Жена швейцара, видимо, позавидовала мужу, который, не прилагая труда, извлекал себе дань из моего кошелька, и заявилась ко мне жаловаться на супруга. «Этот старый хрыч, – сказала она, – тратит все ваши деньги на свое ненасытное брюхо, и ему плевать, что жена у него ходит голодная. А кстати, что касается шрамов, которые он выдает за следы ранений, якобы полученных на войне с французами, то, заяви она в полицию, откуда у него на самом деле эти шрамы, он бы у нее давно уже сгнил в тюрьме». Я подумал, что лично мне нисколько не мешает, если этот патриот будет ходить на воле, умножая собой число законопослушных жителей Берлина, и решил успокоить завистливую супругу, наградив и ее половиной марки.
Фрау Мункель терпеть не могла швейцара, который вечно посылал ее кружным путем, к входу для прислуги, когда она приходила домой с полными сумками, и из себя выходила, поминая его жену, которая, по ее словам, ведет себя неприлично, пользуясь доверчивостью таких людей, как я, и жалуясь им на свою бедность. По мнению фрау Мункель, те деньги, которые я даю этим двум вымогателям, лучше было бы отдать Отечеству. И в результате в один прекрасный день она вошла ко мне с сообщением, что меня срочно хотят видеть две весьма важные дамы. Я подумал, что, возможно, Бригитта Шиммерманн приехала по каким-то своим делам в Берлин и решила осведомиться о моих делах, но ведь фрау Мункель сказала «две дамы» – кто же тогда вторая? В другое время мне, наверно, и целого дня не хватило бы перебрать все те мысли, которые теперь мгновенно пронеслись в моей голове. Я поочередно подставлял себе каждую знакомую мне женщину на роль спутницы Бригитты Шиммерманн и, перебирая их одну за другой, вдруг сообразил, что давно не подстригал бороду, – как же я предстану перед такими важными посетительницами? Так я терял время в пустых терзаниях, пока фрау Мункель не вернула меня на землю вопросом, что ответить этим дамам? «Пусть войдут», – сказал я.

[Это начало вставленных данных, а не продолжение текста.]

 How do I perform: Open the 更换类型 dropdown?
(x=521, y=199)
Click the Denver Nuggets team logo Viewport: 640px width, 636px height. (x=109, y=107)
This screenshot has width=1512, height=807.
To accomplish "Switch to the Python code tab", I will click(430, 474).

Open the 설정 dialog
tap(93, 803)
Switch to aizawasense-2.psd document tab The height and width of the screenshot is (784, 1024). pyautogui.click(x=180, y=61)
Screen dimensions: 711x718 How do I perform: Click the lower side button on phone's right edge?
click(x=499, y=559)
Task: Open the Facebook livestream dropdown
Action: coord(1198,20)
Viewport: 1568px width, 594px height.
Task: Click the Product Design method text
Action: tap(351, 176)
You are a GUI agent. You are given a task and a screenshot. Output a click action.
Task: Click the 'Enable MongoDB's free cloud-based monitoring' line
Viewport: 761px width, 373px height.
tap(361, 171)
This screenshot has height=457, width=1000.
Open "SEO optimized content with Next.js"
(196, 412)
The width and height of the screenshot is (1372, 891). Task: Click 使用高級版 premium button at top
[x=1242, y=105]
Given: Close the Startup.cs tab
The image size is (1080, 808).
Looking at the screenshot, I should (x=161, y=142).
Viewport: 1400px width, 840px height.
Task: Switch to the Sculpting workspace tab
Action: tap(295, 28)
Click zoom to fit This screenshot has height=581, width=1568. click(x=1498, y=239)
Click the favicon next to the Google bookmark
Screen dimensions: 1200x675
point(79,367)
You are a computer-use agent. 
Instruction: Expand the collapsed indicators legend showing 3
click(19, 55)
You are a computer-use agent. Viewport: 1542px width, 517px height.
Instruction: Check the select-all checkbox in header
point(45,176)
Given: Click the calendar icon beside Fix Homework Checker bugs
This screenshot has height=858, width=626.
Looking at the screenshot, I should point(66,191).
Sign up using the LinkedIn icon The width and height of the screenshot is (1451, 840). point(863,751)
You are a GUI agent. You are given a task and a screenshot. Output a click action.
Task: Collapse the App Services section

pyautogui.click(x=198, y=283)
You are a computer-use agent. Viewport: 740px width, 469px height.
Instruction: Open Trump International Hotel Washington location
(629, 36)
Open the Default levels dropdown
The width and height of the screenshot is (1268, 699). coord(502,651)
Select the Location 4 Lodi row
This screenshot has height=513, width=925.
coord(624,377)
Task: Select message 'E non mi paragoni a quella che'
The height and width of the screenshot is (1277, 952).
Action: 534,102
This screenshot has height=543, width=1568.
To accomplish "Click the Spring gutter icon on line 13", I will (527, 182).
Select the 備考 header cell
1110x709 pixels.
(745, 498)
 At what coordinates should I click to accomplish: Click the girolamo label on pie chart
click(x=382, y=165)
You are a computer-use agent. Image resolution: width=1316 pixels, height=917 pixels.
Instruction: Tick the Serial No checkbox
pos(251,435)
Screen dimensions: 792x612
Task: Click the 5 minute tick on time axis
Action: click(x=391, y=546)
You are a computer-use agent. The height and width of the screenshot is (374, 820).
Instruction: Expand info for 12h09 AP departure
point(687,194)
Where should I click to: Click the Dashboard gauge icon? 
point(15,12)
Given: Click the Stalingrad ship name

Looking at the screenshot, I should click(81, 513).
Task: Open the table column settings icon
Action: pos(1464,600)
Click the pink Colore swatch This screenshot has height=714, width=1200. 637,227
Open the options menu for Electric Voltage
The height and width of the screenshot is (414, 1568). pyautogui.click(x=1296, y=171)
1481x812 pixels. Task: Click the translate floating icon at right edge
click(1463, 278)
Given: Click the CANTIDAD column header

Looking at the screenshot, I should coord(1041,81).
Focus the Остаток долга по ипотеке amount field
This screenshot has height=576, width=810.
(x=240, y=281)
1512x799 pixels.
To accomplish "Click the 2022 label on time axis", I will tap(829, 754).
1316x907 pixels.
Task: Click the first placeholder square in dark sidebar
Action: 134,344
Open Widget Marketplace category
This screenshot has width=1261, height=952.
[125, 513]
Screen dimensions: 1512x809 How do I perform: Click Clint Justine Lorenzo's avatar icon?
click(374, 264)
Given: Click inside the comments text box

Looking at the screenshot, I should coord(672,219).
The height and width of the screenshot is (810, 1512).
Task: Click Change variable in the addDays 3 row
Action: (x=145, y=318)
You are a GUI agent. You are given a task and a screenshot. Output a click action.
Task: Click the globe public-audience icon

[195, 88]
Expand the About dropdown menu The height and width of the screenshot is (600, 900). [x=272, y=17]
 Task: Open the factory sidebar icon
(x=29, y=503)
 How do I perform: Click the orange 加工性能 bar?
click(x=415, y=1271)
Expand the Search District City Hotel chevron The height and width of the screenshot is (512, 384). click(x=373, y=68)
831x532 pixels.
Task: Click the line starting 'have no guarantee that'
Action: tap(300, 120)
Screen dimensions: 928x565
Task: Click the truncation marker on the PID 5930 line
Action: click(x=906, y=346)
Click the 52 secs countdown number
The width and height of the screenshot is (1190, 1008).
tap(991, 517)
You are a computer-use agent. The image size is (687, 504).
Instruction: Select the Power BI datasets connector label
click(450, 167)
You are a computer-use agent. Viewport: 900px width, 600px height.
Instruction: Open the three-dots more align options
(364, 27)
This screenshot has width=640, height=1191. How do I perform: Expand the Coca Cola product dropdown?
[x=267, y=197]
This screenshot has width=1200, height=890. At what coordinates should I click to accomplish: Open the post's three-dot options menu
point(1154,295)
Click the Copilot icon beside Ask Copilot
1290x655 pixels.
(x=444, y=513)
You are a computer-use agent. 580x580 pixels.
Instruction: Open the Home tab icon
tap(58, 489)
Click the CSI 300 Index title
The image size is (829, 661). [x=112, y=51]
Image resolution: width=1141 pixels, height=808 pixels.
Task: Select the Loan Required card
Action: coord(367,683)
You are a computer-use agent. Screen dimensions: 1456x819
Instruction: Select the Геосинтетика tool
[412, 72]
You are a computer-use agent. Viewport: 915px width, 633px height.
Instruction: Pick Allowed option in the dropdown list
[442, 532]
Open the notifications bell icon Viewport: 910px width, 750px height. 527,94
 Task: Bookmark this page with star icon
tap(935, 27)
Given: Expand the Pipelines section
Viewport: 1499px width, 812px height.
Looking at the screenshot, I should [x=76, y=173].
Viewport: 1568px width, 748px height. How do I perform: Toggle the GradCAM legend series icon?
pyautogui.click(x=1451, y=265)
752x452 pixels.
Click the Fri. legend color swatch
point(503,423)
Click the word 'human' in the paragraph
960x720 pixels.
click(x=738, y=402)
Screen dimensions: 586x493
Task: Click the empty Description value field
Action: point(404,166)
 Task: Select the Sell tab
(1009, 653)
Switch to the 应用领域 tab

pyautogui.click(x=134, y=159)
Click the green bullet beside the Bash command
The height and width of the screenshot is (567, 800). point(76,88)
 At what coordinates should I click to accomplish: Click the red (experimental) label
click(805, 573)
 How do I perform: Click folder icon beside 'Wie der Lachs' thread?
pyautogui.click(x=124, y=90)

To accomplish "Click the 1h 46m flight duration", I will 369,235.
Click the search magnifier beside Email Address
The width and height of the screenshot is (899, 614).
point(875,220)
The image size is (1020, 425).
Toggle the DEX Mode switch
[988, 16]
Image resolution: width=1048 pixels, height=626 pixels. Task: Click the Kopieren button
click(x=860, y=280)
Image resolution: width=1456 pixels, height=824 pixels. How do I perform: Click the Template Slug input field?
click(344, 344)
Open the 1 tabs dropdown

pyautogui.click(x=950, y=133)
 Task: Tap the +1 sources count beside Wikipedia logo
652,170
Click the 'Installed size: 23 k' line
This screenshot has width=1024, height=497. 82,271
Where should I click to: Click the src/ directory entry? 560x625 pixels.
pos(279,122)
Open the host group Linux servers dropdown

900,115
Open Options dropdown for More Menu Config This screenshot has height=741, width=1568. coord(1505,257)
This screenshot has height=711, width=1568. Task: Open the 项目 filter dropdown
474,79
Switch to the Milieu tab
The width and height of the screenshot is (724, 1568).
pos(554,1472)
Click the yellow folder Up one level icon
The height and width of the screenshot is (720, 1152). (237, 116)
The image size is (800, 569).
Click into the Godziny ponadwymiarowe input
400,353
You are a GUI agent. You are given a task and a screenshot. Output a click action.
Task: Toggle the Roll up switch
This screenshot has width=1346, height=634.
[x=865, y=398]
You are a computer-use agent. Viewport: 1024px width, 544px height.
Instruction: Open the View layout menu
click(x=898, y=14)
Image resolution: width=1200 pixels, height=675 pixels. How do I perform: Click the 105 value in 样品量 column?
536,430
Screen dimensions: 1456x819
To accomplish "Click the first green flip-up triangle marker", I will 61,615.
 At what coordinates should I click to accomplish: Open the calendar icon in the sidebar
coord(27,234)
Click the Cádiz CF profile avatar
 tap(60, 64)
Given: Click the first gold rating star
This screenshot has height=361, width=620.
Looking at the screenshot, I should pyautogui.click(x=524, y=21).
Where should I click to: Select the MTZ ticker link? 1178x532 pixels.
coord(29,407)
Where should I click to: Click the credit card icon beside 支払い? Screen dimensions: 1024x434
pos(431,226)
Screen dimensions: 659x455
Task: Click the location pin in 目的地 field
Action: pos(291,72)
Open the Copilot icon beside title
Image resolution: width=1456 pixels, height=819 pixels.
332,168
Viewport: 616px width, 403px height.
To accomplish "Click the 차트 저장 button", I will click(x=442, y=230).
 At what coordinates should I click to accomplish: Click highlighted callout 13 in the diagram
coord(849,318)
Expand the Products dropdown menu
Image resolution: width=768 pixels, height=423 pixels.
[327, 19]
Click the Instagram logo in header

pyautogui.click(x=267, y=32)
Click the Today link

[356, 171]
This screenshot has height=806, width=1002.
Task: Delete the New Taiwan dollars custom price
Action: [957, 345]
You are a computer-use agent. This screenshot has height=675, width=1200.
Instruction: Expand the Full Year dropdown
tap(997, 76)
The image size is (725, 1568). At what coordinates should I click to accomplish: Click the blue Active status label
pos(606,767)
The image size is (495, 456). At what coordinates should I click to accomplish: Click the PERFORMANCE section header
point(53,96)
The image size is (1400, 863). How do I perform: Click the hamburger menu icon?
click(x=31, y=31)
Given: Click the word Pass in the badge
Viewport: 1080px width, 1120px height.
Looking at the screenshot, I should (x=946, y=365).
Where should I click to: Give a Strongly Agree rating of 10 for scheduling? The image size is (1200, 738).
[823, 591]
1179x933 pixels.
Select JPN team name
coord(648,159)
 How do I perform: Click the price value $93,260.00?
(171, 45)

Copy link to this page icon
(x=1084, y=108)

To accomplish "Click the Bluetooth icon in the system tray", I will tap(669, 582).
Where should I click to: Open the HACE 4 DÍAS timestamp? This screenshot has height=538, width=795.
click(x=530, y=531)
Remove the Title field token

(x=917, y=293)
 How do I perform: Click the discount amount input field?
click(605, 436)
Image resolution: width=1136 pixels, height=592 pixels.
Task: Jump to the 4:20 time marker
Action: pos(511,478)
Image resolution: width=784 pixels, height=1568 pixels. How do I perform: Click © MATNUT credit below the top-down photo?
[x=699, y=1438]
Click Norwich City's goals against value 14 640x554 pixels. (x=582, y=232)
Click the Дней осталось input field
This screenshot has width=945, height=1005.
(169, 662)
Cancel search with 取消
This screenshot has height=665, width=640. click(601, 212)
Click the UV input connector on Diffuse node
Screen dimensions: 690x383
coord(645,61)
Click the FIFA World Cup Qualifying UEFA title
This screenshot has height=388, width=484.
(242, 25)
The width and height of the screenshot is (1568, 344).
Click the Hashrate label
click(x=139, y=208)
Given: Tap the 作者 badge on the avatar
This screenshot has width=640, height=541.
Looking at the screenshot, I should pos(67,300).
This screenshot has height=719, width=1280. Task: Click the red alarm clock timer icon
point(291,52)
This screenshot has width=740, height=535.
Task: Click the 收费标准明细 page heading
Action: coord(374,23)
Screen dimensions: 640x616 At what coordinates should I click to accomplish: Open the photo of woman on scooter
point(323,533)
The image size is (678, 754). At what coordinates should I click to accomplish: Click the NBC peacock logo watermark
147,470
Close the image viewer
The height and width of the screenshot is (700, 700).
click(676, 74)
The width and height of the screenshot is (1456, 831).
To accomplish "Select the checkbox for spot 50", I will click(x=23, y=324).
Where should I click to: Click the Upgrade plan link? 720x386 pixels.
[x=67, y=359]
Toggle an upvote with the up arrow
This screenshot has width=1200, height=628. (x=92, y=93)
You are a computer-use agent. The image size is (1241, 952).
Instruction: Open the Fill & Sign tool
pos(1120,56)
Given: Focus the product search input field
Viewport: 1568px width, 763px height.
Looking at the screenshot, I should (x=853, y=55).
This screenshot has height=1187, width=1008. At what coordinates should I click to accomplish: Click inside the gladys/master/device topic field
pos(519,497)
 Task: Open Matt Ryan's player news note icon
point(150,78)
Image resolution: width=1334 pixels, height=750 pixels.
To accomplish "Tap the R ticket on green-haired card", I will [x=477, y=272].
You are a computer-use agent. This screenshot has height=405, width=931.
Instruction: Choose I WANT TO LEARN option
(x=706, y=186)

Вошедшие женщины оказались мне совершенно незнакомы. Они ровно ничем не отличались от всех прочих женщин Берлина, хотя вели себя так надменно и напыщенно, словно сам Всевышний призвал их к исполнению некой особой миссии. Я не мог понять, что заставило фрау Мункель назвать их «важными дамами» и зачем они ко мне пожаловали. Затем, однако, одна из них сказала: «Господин наш, разумеется, слышал, как искусно пропаганда наших врагов соблазняет умы жителей завоеванных нами территорий, порой ухитряясь даже внушить им, будто это мы, то есть немцы, затеяли эту войну. Несчастные люди не видят нашей правоты, то есть правоты Германии, и поэтому мы, то есть я и мои подруги, основали Общество Пропаганды Немецких Ценностей на Завоеванных Территориях для публикации брошюр, которые разъясняли бы им эту нашу, то есть немецкую, правоту. Господин наш может подумать, что эти наши публикации – та же пропаганда, только иного направления, но на самом деле совсем наоборот, то есть это отнюдь не пропаганда, а всего лишь стремление разъяснить этим несчастным людям, что теперь, когда они с нашей помощью сбросили с себя ненавистное иго царизма, они должны понять, то есть должны ощутить, если не сами, то с помощью нашего пропагандистского, как господин его называет, материала, что им выпала великая удача, поскольку с нашей помощью, то есть с помощью нашей победоносной армии, им удалось теперь подняться до уровня людей, находящихся под защитой Германии, то есть Германия относится к ним теперь со всей возможной благожелательностью».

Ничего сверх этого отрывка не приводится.